Just last month, Tim Draper, a third-generation venture capitalist with Draper Fisher Jurvetson, said he was skipping the next fund to devote his time to his academy for young entrepreneurs.

But there are signs of life. Funding in the third quarter suddenly popped, up 17 percent from 2012.

“I think this is the best time we’ve seen since 1999 to be a venture capitalist,” Backus said.

He expects the returns on venture capital, which have been miserable since the bust, to improve this year.

“Everyone talks about the mega-win — who was in Facebook, Twitter, Pinterest,” he said. “But the bread and butter of venture firms is not those multibillion exits but the $200 million deals, and there are a lot of those.”

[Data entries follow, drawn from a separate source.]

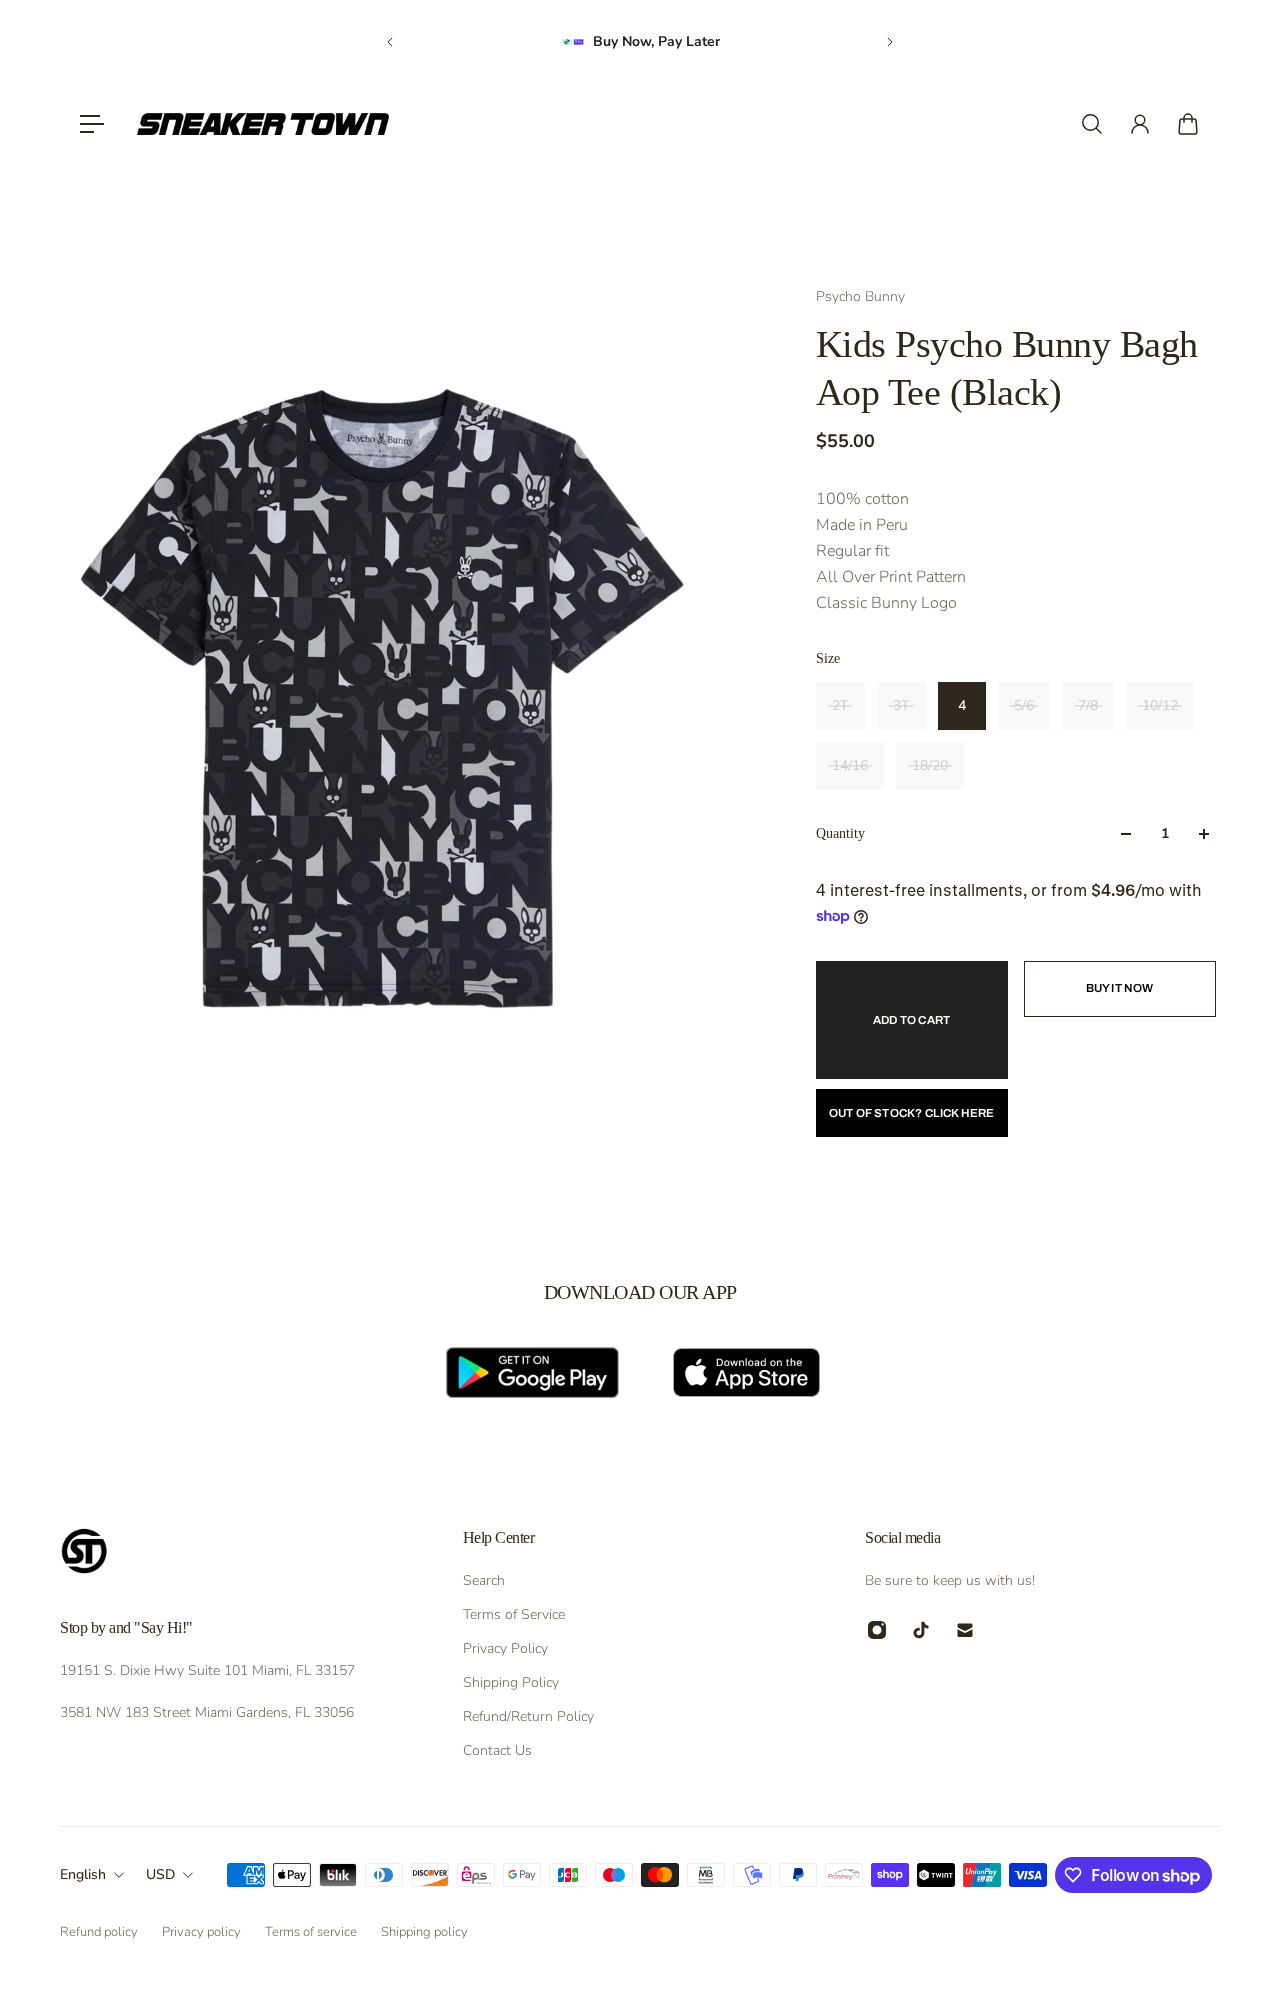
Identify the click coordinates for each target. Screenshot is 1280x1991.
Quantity (840, 833)
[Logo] (263, 124)
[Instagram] (877, 1630)
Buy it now (1120, 988)
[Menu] (92, 124)
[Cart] (1188, 124)
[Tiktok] (921, 1630)
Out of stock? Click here (912, 1113)
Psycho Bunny (860, 296)
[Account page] (1140, 124)
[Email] (965, 1630)
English (83, 1874)
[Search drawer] (1092, 124)
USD (160, 1874)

Benchmark is putting together a new investment fund. Given its recent track record, it could easily raise $1 billion from its limited partners. Instead, it will keep the fund to its usual size, $425 million. That is a hallmark of the discipline that has attended Benchmark since its founding in 1995. While other venture capital firms have bulked up, Benchmark has stayed lean.

Its founding partners did not put their name on the door, a way of stressing that all were equal and would share in the profits equally.

Now the partners are mostly different, but the one-for-all and all-for-one philosophy is the same, and the hits have kept coming.

When the Snapchat news was breaking, Benchmark’s Gurley did not post another reference to 1999, the year the venture-capital industry went crazy and valuations of revenue-less companies like Snapchat rose to incredible levels.

Instead, he promoted the service, noting that “many adults still don’t understand the draw of Snapchat.”

Half of Silicon Valley argues that Snapchat is a flash in the pan, which means its fate will be revelatory as well as entertaining to watch. Perhaps it will indeed rank with the likes of Google or Yahoo. Or perhaps it is Pets.com.